▸ Problem description: Without including any images, repeat the data exactly.

[Stored data entries]
______________________________
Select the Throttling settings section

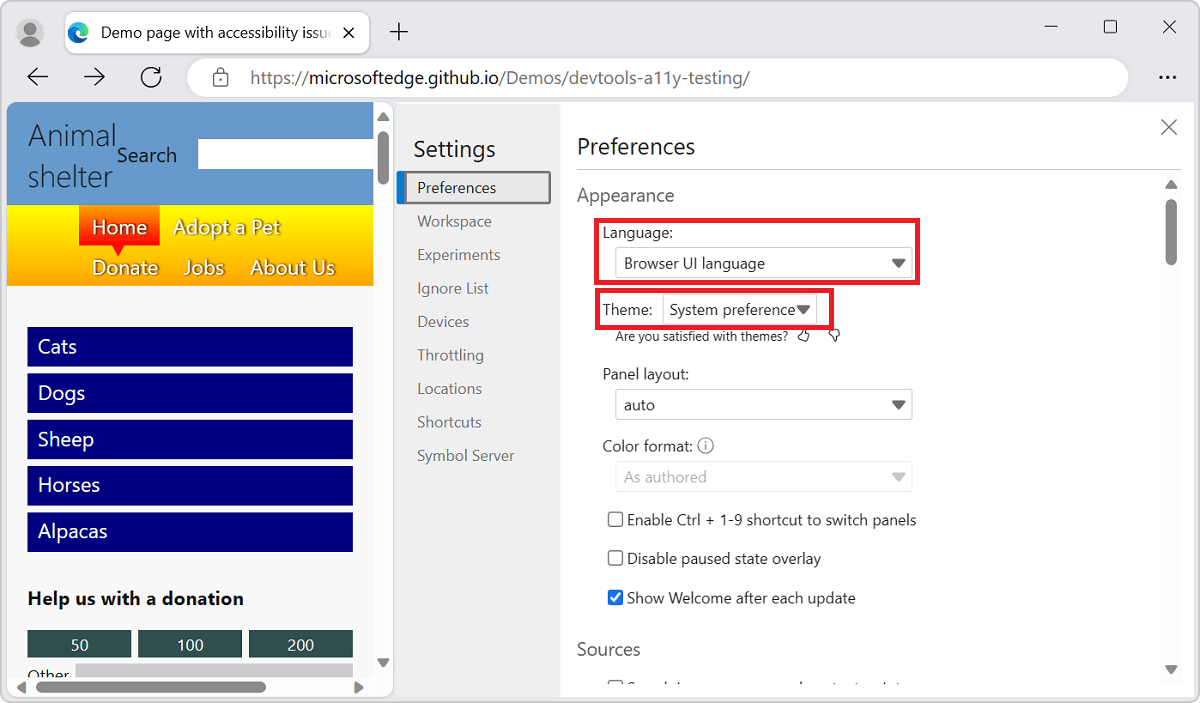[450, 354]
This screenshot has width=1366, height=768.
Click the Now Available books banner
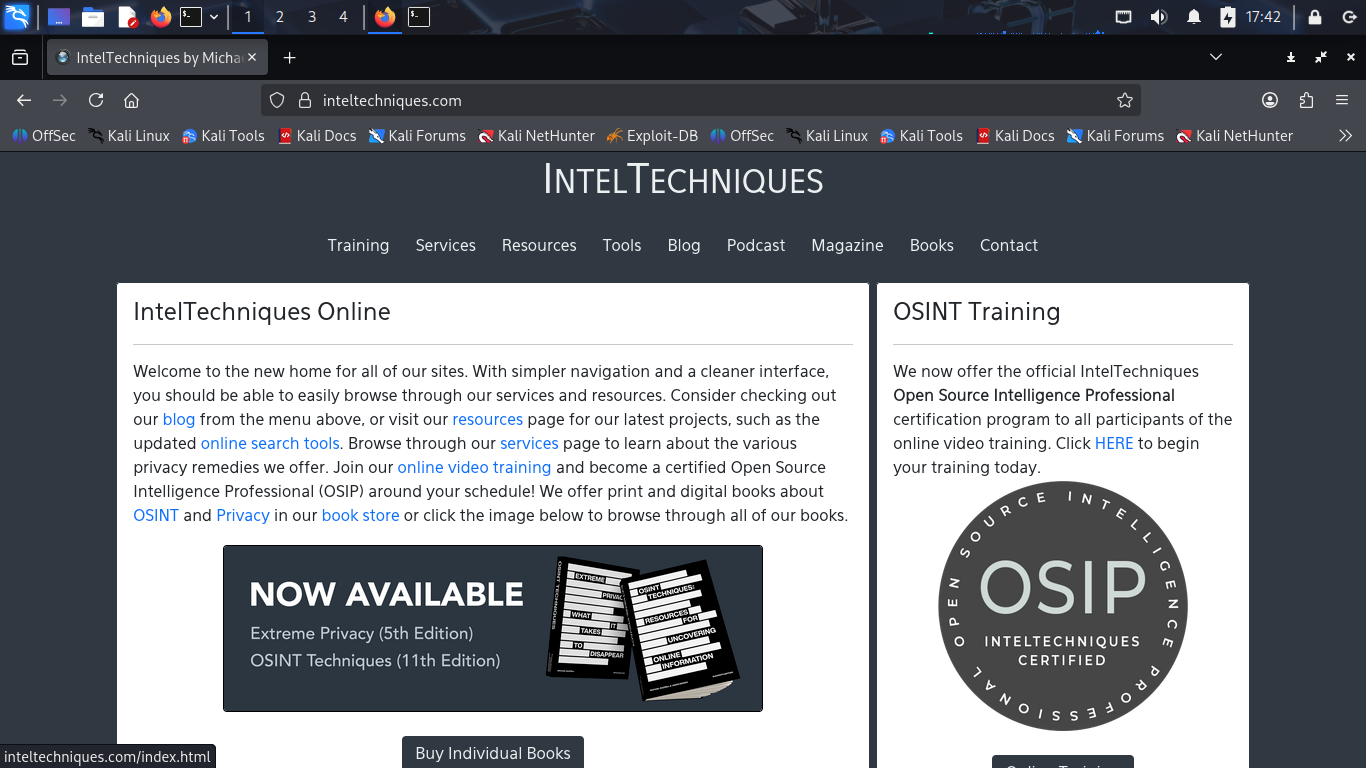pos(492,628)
______________________________
▸ Answer space:
Select the Throttling settings section

[450, 354]
This screenshot has width=1366, height=768.
Click the Now Available books banner
pos(492,628)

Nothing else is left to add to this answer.